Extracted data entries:
= Beginning of Section =

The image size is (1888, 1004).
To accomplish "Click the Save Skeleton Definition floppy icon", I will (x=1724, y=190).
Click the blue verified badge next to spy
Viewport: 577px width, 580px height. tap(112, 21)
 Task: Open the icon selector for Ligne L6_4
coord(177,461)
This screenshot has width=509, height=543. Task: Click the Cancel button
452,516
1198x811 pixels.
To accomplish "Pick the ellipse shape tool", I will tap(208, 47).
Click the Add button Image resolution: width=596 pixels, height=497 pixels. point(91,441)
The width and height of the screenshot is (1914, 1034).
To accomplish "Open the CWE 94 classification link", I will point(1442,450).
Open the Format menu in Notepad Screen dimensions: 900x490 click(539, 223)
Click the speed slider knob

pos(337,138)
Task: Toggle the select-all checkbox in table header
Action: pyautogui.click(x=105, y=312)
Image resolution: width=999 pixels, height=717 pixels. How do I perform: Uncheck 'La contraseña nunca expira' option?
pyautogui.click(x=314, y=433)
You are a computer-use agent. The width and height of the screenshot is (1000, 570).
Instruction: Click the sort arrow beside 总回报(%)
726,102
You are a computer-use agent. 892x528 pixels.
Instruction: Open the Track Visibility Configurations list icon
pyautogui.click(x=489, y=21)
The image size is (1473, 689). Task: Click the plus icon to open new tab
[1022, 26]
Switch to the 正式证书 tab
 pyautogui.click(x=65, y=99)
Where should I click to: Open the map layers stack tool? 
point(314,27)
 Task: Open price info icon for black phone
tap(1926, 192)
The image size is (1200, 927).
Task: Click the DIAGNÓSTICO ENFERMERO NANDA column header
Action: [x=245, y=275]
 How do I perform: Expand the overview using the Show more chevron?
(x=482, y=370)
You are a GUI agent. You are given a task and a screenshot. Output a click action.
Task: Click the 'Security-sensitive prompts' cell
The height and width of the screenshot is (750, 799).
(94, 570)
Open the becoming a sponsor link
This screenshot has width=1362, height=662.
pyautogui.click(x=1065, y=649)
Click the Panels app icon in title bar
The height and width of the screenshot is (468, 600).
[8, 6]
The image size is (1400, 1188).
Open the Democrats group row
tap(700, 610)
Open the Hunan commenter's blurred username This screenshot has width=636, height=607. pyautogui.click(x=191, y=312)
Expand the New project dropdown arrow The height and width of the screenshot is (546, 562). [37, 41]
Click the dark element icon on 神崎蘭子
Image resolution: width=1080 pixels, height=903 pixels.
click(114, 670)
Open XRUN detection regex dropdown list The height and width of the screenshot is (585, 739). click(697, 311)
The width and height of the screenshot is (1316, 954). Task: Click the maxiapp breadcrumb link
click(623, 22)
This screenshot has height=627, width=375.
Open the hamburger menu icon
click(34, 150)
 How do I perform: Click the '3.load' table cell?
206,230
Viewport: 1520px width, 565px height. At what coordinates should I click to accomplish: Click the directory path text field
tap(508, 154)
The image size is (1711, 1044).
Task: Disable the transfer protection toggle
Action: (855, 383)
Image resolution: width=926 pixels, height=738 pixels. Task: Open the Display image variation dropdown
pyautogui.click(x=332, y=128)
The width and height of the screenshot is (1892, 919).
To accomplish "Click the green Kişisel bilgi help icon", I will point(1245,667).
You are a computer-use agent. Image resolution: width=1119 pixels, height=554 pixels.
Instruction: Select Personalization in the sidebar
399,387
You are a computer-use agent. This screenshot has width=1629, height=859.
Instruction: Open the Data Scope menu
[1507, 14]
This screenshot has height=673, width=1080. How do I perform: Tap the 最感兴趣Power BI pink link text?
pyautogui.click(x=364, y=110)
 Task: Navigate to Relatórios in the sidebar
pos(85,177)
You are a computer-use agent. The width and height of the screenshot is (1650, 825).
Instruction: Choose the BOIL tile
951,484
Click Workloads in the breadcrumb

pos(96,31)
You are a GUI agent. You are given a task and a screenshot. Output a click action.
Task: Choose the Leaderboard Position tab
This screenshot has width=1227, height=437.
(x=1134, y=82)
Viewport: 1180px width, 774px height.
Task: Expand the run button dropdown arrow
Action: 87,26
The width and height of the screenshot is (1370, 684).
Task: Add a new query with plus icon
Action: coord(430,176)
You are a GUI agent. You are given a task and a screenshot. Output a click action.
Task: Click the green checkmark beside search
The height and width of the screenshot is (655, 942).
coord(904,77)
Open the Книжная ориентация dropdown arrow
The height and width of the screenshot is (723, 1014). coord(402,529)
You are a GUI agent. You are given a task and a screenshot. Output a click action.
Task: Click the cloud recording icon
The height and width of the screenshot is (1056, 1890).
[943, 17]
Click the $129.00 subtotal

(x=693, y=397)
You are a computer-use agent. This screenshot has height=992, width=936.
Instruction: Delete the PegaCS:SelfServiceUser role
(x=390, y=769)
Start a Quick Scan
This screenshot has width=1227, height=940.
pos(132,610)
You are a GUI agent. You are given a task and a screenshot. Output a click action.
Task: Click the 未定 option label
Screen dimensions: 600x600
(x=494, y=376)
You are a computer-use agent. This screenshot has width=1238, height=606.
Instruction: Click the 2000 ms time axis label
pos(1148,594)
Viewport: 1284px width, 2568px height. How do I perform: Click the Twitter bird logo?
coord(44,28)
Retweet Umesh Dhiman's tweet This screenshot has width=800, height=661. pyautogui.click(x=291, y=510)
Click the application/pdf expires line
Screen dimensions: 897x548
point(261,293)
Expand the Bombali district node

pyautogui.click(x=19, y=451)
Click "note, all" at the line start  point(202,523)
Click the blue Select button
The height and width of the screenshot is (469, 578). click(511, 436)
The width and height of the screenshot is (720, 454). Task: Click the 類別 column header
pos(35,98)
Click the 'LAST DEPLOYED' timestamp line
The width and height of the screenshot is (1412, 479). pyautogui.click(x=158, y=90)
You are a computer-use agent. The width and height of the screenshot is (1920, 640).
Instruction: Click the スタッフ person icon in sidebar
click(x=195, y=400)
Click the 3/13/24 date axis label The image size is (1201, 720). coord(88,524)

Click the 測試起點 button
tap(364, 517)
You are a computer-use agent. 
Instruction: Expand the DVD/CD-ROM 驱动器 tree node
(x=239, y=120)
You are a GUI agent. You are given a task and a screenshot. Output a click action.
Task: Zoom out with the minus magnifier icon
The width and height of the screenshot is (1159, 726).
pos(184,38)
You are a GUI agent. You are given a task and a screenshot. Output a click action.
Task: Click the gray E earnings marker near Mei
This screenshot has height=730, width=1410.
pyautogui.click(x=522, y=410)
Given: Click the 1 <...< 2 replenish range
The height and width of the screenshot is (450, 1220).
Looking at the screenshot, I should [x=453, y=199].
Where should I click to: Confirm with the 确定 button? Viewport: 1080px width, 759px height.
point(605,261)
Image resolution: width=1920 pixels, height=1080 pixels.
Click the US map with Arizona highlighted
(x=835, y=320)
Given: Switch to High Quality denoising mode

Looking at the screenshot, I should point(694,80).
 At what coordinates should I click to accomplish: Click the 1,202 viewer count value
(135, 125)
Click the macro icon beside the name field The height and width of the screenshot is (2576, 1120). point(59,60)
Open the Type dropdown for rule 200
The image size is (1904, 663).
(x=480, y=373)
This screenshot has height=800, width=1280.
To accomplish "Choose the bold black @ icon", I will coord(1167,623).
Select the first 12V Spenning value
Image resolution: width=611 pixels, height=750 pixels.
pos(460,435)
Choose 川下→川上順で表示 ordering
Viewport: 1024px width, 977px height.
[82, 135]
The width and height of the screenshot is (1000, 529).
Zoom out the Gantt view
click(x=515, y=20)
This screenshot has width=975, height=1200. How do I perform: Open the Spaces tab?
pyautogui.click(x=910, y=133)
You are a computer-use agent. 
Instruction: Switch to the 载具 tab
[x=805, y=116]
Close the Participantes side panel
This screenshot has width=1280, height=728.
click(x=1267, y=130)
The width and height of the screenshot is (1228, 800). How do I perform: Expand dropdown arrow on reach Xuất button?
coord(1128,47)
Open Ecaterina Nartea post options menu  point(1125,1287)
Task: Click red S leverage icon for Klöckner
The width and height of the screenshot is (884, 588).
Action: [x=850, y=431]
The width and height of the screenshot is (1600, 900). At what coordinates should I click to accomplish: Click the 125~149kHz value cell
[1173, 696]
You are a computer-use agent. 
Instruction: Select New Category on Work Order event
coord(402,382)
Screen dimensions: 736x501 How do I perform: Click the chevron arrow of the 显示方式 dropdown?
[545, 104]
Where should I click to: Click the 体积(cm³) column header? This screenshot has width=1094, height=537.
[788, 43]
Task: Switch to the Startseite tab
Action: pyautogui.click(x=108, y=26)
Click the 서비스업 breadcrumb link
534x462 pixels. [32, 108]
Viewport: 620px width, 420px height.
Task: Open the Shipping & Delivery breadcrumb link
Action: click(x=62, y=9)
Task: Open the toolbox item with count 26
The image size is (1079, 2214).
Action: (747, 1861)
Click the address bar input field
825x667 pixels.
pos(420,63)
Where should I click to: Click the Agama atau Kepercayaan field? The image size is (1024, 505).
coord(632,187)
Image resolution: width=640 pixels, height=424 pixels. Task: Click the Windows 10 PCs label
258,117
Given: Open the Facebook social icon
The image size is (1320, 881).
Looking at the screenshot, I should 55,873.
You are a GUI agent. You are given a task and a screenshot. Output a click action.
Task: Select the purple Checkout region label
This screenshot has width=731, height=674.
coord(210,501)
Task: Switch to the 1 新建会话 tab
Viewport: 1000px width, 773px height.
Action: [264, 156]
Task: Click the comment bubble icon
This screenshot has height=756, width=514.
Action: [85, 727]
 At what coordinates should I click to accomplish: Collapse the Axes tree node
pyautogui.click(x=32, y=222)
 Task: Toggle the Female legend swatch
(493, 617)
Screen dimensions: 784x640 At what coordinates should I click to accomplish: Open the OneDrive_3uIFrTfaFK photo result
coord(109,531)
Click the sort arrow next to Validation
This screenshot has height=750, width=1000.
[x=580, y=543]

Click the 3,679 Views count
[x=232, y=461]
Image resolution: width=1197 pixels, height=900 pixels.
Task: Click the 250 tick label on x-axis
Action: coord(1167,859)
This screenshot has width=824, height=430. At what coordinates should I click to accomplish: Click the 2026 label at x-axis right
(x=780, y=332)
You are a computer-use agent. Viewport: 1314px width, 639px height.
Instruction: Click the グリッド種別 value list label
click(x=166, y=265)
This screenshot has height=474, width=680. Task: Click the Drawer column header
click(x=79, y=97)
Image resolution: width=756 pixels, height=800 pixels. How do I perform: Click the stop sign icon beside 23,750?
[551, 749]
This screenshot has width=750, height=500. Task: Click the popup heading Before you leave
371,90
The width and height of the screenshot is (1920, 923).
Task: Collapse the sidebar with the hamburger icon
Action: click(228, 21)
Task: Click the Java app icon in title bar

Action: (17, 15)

= End of Section =

[TRY IT] Beginning at the first line of the records, retype exactly every line up to and including the one with "Click the Add button".

[WRITTEN RESPONSE]
The image size is (1888, 1004).
To accomplish "Click the Save Skeleton Definition floppy icon", I will (x=1724, y=190).
Click the blue verified badge next to spy
Viewport: 577px width, 580px height. tap(112, 21)
 Task: Open the icon selector for Ligne L6_4
coord(177,461)
This screenshot has width=509, height=543. Task: Click the Cancel button
452,516
1198x811 pixels.
To accomplish "Pick the ellipse shape tool", I will tap(208, 47).
Click the Add button Image resolution: width=596 pixels, height=497 pixels. point(91,441)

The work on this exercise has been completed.